Most Helpful Customer Reviews

6 of 6 people found the following review helpful By "burquhart1" on April 25, 2002
Format: Audio CD
The Jon Spencer Blues Explosion has charted a crooked course since the release of its debut album in 1992. Courting controversy, the band played with genres like a six-year-old playing dress-up, trying on a mishmash of styles and to hell with the consequences. The result was a postmodern pastiche of punk, blues, soul and hip hop, starting with the gutter rockabilly of Crypt Style and ending with the funk collage of Acme.
With the release of Plastic Fang, the Explosion's sixth proper album, this postmodern brew has been usurped by the straightforward, put on hiatus like a low-rated TV show. The loops and electronic squiggles of Acme have been shelved, and the Explosion has released a bona fide rock 'n' roll album. Taking its cues from songs like "Wait a Minute" and "Chowder" - released on the Explosion's odds and sods collection Xtra-Acme - the new album has more in common with the Rolling Stones than the band's early noise.

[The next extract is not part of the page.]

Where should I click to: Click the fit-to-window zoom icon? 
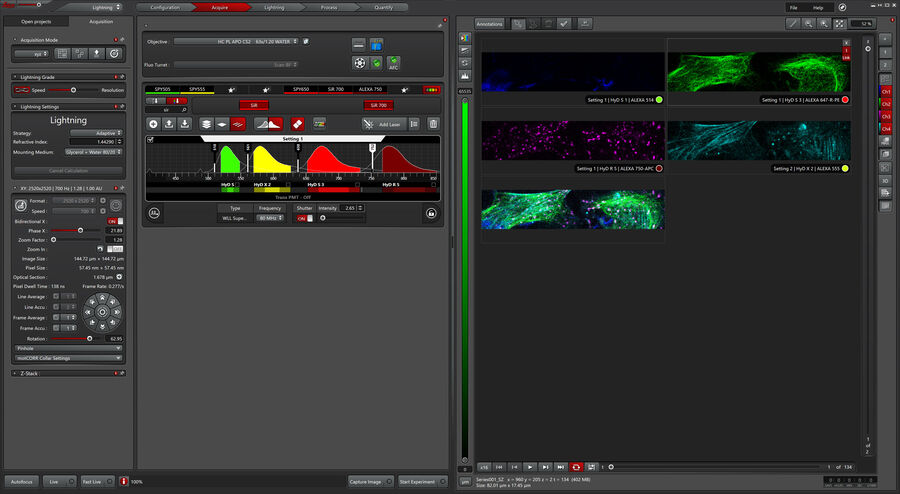point(839,24)
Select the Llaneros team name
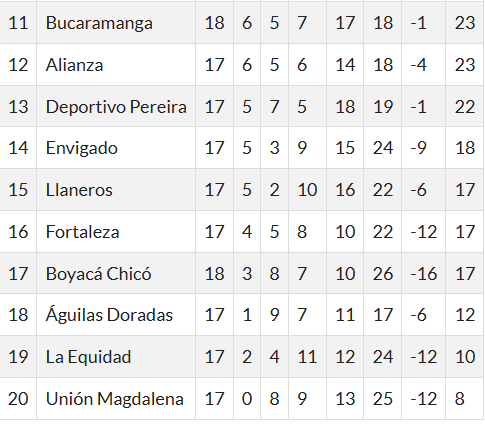Image resolution: width=485 pixels, height=425 pixels. click(79, 190)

For the Blues Explosion, the blues have always been more about attitude than genre - it was the sweat, not the gutbucket guitar. Like the band's 1996 release Now I Got Worry, the Explosion do sound a little more like a blues band on this record, albeit in the way the Yardbirds or Cream sounded like a blues band. The Explosion - Spencer, second guitarist Judah Bauer and drummer Russel Simins - kick out the jams on Plastic Fang. These boys sound serious.
"She Said," the album's first single, borrows a well-thumbed page from The Cramps' songbook, with Spencer recounting the midnight travails of some tormented wolfman. Bauer and Spencer lay the foundation, hammering out some bottom-heavy licks on guitar, while Simins keeps it steady with his piston-like drumming.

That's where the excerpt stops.